> [Work to complete] Lines from the entries below that hold "will" form the answer; copy all of them.

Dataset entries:
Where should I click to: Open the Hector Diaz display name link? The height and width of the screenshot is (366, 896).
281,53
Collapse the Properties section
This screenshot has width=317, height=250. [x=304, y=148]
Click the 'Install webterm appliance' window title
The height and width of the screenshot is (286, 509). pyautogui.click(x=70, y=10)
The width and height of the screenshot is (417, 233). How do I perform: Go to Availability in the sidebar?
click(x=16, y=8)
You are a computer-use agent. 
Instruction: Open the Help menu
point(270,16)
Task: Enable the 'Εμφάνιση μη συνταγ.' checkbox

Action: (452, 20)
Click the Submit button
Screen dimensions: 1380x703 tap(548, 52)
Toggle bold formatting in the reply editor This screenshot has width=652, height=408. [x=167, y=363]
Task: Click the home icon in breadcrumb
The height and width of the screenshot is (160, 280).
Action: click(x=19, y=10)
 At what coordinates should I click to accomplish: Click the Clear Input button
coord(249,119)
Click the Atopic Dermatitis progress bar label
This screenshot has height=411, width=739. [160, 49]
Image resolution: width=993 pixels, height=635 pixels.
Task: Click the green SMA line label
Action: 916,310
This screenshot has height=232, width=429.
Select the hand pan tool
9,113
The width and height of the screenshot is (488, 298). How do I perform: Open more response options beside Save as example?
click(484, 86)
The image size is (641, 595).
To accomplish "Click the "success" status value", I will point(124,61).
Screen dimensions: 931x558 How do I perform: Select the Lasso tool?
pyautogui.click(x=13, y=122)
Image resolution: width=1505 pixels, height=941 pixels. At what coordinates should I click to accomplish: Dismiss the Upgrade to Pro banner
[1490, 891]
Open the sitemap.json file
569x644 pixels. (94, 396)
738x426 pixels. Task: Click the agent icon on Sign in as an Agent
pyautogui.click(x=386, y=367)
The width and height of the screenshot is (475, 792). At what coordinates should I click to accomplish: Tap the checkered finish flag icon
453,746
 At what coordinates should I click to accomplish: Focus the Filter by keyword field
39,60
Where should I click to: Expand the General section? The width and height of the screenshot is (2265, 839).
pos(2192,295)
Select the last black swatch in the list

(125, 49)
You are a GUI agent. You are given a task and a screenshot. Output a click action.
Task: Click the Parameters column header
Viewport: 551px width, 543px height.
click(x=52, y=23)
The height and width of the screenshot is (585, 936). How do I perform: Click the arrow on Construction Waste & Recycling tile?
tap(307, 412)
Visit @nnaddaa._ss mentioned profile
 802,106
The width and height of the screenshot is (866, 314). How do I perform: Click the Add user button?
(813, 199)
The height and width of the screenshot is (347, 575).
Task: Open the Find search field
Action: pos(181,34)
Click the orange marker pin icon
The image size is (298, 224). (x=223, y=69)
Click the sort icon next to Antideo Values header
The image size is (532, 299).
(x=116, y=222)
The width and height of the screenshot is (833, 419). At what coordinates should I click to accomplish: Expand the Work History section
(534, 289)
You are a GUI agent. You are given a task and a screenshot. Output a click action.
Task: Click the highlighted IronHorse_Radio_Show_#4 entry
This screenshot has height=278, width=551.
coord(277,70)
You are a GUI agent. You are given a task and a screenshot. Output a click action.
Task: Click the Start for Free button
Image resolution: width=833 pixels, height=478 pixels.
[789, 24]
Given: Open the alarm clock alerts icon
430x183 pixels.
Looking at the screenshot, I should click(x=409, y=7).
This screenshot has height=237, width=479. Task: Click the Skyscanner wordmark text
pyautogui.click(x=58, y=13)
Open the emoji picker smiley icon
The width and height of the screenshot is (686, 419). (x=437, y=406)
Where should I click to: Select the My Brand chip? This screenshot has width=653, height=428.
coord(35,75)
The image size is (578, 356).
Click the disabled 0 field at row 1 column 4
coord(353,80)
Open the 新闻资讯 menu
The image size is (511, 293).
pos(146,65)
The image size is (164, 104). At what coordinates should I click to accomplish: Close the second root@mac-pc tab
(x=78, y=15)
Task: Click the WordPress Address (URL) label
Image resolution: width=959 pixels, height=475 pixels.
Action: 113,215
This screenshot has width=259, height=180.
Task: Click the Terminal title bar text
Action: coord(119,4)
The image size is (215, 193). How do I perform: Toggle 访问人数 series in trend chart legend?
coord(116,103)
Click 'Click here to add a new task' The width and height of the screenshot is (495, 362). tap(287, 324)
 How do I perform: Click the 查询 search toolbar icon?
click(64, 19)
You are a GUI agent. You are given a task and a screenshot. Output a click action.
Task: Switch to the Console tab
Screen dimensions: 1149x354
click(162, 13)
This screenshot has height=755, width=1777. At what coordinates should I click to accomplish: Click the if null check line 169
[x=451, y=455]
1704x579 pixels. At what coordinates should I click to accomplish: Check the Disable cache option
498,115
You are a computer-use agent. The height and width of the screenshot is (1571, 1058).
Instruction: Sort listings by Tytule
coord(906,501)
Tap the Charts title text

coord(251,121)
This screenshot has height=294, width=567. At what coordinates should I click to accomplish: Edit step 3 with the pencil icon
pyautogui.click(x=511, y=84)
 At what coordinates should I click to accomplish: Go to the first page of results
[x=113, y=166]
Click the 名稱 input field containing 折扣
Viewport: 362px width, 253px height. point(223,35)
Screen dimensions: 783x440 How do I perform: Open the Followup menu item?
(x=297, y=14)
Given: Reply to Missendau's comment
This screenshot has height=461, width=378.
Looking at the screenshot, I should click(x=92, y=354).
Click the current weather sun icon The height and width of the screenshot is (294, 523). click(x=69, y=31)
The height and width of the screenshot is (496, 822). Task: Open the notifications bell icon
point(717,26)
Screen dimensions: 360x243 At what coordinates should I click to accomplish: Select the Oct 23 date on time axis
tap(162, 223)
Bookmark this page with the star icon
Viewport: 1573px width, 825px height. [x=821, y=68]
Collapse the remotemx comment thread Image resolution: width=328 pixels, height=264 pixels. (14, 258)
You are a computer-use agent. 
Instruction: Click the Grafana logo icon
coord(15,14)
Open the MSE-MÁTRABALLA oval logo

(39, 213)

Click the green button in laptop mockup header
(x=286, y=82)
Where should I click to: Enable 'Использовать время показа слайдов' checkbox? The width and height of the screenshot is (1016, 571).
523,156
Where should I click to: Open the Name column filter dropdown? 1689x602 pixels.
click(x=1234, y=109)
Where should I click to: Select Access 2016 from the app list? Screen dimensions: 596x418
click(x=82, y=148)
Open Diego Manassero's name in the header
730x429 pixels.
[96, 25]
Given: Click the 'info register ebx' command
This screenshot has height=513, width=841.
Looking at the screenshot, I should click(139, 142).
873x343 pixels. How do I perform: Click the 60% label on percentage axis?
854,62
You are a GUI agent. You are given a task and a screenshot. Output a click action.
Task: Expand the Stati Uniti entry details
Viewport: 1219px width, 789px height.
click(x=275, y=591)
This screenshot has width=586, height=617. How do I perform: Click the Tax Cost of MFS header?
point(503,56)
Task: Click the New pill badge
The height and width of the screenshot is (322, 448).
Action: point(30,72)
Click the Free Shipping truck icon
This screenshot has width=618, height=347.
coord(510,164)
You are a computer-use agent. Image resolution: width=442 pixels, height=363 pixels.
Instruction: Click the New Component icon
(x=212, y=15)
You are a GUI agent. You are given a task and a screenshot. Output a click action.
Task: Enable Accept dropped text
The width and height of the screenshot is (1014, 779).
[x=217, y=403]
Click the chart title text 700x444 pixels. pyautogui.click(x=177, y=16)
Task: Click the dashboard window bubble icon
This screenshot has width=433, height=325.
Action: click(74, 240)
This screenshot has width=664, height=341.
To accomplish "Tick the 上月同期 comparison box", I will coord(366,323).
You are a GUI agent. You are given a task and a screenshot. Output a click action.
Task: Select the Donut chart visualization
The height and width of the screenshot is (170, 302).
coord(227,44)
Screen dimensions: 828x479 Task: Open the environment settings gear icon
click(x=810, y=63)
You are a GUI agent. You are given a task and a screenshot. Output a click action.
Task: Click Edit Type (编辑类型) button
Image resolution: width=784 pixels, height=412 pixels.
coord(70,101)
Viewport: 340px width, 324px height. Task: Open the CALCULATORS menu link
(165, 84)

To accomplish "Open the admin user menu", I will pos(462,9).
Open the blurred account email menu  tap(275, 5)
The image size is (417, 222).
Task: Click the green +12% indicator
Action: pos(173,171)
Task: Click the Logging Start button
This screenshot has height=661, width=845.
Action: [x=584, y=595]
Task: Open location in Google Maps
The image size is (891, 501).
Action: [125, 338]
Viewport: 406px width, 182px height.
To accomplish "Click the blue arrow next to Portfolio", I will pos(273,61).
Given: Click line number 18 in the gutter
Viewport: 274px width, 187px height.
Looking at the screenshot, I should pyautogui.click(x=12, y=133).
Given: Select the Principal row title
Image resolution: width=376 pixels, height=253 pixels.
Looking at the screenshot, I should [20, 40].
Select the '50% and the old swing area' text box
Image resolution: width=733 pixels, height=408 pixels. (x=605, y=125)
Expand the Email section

> [Written answer]
To accomplish "Click the "success" status value", I will point(124,61).
To accomplish "Tick the 上月同期 comparison box", I will coord(366,323).
To accomplish "Open the admin user menu", I will pos(462,9).
To accomplish "Click the blue arrow next to Portfolio", I will pos(273,61).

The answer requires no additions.